══ DATASET RECORDS

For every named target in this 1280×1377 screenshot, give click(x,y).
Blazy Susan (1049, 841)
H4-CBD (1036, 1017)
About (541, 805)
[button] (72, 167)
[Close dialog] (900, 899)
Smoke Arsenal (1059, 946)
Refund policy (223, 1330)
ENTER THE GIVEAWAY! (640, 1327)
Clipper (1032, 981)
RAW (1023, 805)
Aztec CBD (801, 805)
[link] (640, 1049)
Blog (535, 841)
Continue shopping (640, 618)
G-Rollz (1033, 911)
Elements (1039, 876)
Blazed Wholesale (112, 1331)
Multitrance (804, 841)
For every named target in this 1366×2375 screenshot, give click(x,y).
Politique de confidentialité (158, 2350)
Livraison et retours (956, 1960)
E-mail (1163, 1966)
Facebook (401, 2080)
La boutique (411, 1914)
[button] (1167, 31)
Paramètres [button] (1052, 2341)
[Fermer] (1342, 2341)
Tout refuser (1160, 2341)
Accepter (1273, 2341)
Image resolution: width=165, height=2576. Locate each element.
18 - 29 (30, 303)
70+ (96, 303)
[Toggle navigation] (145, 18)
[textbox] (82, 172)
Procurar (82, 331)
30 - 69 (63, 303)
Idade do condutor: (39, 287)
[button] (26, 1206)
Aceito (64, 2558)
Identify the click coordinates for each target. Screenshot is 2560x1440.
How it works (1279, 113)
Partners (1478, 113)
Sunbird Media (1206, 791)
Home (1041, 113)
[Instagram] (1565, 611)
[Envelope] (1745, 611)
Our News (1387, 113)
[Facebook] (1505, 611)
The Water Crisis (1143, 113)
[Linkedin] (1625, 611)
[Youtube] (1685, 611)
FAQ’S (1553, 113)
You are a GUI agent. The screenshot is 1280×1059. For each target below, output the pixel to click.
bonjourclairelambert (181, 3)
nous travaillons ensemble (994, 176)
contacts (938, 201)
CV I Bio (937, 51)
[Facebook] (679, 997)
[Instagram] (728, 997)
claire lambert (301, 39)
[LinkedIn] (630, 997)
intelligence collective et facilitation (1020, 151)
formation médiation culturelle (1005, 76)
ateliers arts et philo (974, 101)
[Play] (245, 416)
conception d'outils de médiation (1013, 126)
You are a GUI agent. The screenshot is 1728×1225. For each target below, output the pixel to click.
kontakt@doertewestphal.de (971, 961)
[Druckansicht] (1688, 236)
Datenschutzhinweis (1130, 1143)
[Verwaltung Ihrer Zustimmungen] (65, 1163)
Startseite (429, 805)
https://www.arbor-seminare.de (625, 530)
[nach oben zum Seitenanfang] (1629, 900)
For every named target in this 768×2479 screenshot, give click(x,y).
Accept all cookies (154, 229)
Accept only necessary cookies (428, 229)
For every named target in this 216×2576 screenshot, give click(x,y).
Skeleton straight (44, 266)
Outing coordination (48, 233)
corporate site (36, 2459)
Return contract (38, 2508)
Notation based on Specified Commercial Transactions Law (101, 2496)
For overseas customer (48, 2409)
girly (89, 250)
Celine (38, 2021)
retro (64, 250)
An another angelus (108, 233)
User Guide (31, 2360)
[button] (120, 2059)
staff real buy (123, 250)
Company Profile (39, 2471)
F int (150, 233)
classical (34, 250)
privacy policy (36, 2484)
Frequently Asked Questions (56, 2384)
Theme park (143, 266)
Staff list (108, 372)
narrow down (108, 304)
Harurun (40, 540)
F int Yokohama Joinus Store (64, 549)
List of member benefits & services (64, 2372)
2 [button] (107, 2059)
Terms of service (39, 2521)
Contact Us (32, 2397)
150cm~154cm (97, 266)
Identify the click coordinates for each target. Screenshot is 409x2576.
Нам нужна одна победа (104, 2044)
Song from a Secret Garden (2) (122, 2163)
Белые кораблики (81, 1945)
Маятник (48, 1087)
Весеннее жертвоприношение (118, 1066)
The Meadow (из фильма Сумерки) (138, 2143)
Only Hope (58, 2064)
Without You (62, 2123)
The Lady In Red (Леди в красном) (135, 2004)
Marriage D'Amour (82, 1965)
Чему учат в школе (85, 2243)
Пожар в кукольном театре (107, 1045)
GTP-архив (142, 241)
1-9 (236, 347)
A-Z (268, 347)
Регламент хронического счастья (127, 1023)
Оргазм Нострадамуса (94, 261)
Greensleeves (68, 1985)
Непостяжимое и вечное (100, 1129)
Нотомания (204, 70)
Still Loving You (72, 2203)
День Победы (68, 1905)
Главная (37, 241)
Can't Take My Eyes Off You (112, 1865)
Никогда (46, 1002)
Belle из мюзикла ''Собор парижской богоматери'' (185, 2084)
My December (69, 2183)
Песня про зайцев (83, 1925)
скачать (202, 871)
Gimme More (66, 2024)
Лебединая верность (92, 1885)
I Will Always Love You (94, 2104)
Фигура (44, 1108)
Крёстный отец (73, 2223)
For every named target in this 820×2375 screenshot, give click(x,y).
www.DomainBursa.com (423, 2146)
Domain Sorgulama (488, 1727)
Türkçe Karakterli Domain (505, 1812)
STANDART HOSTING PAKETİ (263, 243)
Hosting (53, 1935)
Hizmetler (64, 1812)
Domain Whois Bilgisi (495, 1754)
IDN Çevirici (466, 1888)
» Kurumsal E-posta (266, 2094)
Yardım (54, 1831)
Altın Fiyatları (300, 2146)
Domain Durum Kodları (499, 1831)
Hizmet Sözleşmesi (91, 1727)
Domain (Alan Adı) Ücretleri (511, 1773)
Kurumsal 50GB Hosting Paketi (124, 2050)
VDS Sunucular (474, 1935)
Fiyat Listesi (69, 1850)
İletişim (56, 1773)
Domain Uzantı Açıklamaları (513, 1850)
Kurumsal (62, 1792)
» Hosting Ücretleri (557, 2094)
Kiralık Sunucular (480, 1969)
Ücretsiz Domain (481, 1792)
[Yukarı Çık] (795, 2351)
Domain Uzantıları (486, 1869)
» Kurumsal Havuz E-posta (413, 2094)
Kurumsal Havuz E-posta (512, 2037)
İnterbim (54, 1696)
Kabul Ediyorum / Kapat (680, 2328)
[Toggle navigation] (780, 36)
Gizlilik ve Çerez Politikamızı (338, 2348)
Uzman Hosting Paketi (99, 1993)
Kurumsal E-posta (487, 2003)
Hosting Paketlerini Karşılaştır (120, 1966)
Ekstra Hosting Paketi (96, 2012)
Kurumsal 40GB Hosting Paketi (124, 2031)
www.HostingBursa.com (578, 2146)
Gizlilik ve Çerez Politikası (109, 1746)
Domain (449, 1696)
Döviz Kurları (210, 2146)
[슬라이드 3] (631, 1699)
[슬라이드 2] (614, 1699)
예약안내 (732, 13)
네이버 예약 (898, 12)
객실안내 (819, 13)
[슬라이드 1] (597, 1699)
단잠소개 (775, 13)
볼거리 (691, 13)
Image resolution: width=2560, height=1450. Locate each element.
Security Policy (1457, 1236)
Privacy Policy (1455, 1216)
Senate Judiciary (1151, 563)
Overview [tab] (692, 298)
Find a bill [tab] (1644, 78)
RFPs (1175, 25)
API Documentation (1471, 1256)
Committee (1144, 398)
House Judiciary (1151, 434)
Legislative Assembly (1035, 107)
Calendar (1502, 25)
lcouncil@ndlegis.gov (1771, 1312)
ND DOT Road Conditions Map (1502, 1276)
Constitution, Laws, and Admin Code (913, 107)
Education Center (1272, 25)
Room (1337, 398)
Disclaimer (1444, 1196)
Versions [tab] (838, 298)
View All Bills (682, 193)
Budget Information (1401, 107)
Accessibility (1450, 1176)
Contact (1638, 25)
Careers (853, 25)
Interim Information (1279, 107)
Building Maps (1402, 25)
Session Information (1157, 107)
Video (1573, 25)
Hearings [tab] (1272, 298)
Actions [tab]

════

## YOUR GOAL
Lines in the data that hold "cookies" must be located and copied.

## RESPONSE TO THIS EXERCISE
Accept all cookies (154, 229)
Accept only necessary cookies (428, 229)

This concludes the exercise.